No, what excites me about Sakai is that it potentially gets us a lot closer to that Learning Management Operating System that I blogged about recently. Consider the following:
- Sakai is going to integrate increasingly well with uPortal, which is itself a very nice integration framework, supporting RSS and iframes for easy stuff and WSRP and JSR-168 for more complex things.
- In addition to the Sakai APIs and the cross-pollination with the now IMS-supported OKI project, there is increasing cross-talk about interoperability between Sakai and Moodle.
While it would be very nice if Sakai eventually provides a good out-of-the-box experience (I’ve not yet had a chance to try 2.0, so I’ll reserve judgment on the current state of affairs), what’s much more exciting is that faculty members could run apps from Sakai, Moodle, uPortal, and some other WSRP-compliant system side-by-side. It should create an ecology of teaching tools for me to choose from.
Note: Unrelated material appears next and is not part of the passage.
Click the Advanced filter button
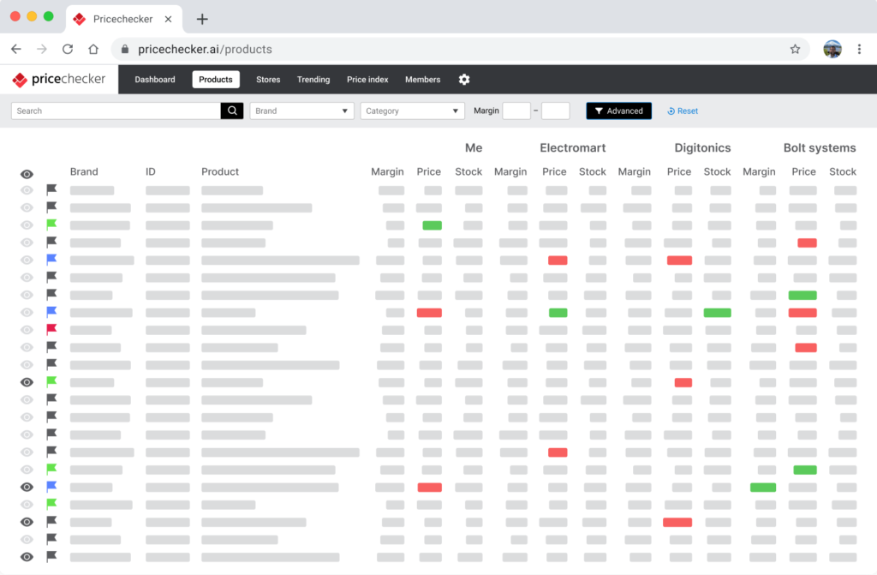 click(618, 111)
Will we need to provide some guidance for both instructors and institutions to help them choose the right grade book, discussion board, or whatever? Sure, absolutely. But a technocracy of developers like the current Sakai community is exactly the last place I would look for that guidance. We’ll need a commons, a community space where teachers can share insights about best tools for a given discipline or audience or instructional goal. As long as the Sakai framework makes it easy to swap tools in and out without programming, then I think it will be easy and natural to build such a parallel supporting community. And, of course, institutions will provide their own support, choosing canonical toolsets to support and promote.
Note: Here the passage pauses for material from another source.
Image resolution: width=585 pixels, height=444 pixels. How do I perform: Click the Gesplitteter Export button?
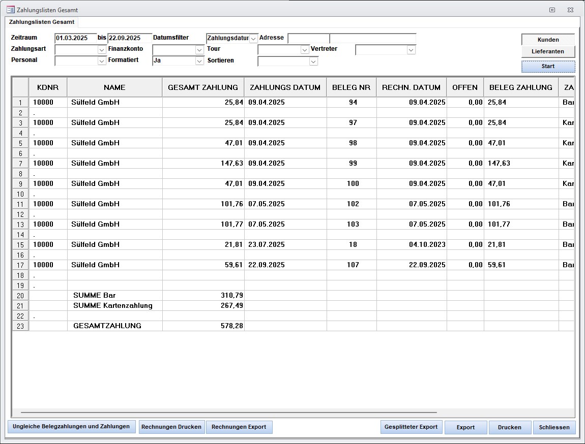[x=411, y=427]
But the critical thing that I believe the Sakai Brahmins need to understand if they are going to be successful is that, despite what Ben may think, they are building something very much like Apache–with a twist. Their goal should be (like Moodle) to lower the skill requirements for tool building to a point where technically-inclined teachers can participate. The Holy Grail in this regard, for me, is still Jotspot. Failing that, Sakai should at least make it possible for heterogenous toolsets to be integrated with relative ease (i.e., not requiring programming in many cases).
D'Arcy Norman says
Not knowing anything about the deployment packages, it just seems to me that the Official Sakai Disto could include every known app, but that others would be able to prepare smaller distros that were focused around a set of vetted/integrated tools.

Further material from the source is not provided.